International Workers Memorial Day

Falkirk East MSP Cathy Peattie has called on the Scottish Government to join other countries, and bodies such as the STUC and the Health & Safety Executive in officially supporting International Workers Memorial Day.

Cathy made the call when speaking at Falkirk’s IWMD event, and again in the debate in the Scottish Parliament that took place on May 1.

Speaking in the debate, Cathy said:

“Another day, another dollar-another 6,000 work-related deaths, or one death every 15 seconds. Work kills more people than wars. Globally, almost 270 million accidents are recorded each year, of which 350,000 are fatal. If we add to that the deaths from work-related illnesses, the total increases to more than 1 million deaths every year. Many of those could be prevented.

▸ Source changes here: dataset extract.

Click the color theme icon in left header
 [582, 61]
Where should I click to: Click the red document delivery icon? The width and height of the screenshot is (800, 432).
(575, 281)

“Among European states, the UK has the lowest rate of work-related fatalities and injuries. Even so, 2.2 million people in the UK suffer from work-related illnesses. Some 30 million days are lost due to work-related illnesses and 6 million days are lost due to workplace injury.”Despite improvements, Scotland is persistently above the UK average-the so-called Scottish safety anomaly. In 2006-07, 31 workers were fatally injured at work in Scotland, as were five members of the public. There were more than 12,000 injuries to employees and 1,250 injuries to members of the public. Scotland also has fewer successful prosecutions and smaller fines.

“However, those figures do not reflect the full extent of workplace dangers. Many accidents go unreported. In the UK in 2006-07, some 140,000 injuries were reported but surveys show that nearly twice that number of injuries occurred.

“New risks are constantly emerging. For example, call-centre workers are subject to long hours of sitting in front of a screen, suffer poor ergonomics and are put under high pressure. That results in a wide variety of ailments, from varicose veins to throat disorders, fatigue, stress and burn-out.

“Biological risks are widespread and often poorly understood. As well as more obvious risks, there are other dangers such as asthma, allergies and skin problems from moulds and bioaerosols. About 7 per cent of European workers report hearing loss due to work.

“Stress is the second most common work-related health problem. The condition affects 22 per cent of European workers and is responsible for more than half of all lost working days. The annual economic cost of stress in the European Union has been estimated at €20 billion.

“Many are subject to new terms of employment and job insecurity. We have an aging workforce. With jobs becoming complicated and demanding, it is more difficult to balance work with family life. All of that contributes to stress.

“Internationally, how many people are outside the statistics? How many child labourers are victims of employment and, in some cases, slavery? Employment laws should protect people from hazards, but too often they protect employers.

“International workers memorial day is an international event that was first supported in Canada. The day was adopted by the Scottish Trades Union Congress in 1993, by the Trades Union Congress in 1999 and by the Health and Safety Executive in 2000. Canada, Spain, Thailand and Taiwan support international workers memorial day. It is time for the Scottish Parliament and the Scottish Government to adopt it as an appropriate way of actively ensuring that the debate about health and safety and welfare stays on the agenda, and of marking the words of Mother Jones-remember the dead and fight like hell for the living.”